Federal Circuit Judges Question Trump’s Discovery of Vast Tariff Powers
Half a century ago, according to the Trump administration, Congress enacted a law that gave the president sweeping authority to completely rewrite U.S. tariff schedules. But for some reason, no president took advantage of that power until last February.
That story received a skeptical reception last week at the U.S. Court of Appeals for the Federal Circuit, and it is not hard to see why. The legal pretext for President Donald Trump’s stiff, wide-ranging, ever-changing import taxes defies credulity as well as the separation of powers.
In February, Trump announced taxes on imports from Mexico, Canada, and China, which he said were aimed at encouraging increased cooperation in the war on drugs.

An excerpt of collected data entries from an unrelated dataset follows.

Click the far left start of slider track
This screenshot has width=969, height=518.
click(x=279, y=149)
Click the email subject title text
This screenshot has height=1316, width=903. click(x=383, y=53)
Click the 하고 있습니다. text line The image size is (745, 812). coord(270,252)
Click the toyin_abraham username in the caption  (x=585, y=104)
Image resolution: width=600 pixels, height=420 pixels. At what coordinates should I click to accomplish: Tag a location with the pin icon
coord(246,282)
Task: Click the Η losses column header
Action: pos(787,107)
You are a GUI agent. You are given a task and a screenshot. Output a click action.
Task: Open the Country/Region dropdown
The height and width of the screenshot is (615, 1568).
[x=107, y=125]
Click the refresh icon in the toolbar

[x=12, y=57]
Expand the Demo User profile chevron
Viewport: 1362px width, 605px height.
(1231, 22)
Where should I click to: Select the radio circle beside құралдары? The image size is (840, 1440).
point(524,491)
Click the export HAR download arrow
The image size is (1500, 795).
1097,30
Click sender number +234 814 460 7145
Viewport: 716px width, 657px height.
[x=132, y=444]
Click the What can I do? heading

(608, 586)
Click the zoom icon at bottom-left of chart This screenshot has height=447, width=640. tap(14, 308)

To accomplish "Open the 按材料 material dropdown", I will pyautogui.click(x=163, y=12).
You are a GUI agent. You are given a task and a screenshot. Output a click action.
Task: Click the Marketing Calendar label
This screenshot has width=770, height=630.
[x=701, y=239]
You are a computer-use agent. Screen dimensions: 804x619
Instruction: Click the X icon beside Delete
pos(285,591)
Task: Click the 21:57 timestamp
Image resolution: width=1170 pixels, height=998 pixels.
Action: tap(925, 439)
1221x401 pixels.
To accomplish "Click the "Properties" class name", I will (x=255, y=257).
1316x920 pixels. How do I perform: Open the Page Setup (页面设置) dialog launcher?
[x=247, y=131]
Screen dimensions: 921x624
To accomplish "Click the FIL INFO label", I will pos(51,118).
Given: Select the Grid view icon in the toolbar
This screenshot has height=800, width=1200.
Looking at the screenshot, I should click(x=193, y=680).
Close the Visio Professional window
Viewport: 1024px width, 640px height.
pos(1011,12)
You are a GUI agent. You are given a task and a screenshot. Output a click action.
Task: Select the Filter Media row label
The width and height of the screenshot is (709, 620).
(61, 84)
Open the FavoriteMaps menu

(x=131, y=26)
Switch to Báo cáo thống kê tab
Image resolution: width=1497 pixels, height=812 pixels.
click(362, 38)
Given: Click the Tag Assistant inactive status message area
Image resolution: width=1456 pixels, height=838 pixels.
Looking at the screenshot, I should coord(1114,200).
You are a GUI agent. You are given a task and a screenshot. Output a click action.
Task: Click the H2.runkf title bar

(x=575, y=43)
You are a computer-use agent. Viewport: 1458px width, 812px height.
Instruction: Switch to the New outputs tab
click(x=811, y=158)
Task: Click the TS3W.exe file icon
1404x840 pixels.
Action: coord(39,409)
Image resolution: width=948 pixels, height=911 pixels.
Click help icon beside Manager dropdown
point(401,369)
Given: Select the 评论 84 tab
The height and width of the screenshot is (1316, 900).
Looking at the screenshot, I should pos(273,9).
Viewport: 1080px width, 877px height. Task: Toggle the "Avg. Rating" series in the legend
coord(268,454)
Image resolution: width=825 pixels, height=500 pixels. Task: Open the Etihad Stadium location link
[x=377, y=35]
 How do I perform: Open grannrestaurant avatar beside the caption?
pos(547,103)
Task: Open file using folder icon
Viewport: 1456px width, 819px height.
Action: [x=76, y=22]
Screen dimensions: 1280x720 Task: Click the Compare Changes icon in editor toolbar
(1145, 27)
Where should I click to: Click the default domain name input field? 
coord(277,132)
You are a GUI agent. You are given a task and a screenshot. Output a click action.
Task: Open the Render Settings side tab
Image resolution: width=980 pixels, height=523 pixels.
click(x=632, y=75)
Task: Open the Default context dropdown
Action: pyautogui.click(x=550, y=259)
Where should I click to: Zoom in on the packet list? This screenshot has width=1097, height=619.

Two months later, he announced a much broader set of “reciprocal” tariffs that applied to dozens of countries, citing “large and persistent annual U.S. goods trade deficits.”
The problems that Trump claimed to be addressing are not new: Drug-related deaths have been rising for decades, and the U.S. has not run a trade surplus since 1975. Yet in both cases, Trump asserted an “unusual and extraordinary threat” that he said constituted a “national emergency” under the International Emergency Economic Powers Act (IEEPA).
Trump’s invocation of that 1977 law was politically appealing but legally dubious. Congress has explicitly authorized tariffs in several statutes, all of which involve conditions, limits, and procedures that Trump found inconvenient.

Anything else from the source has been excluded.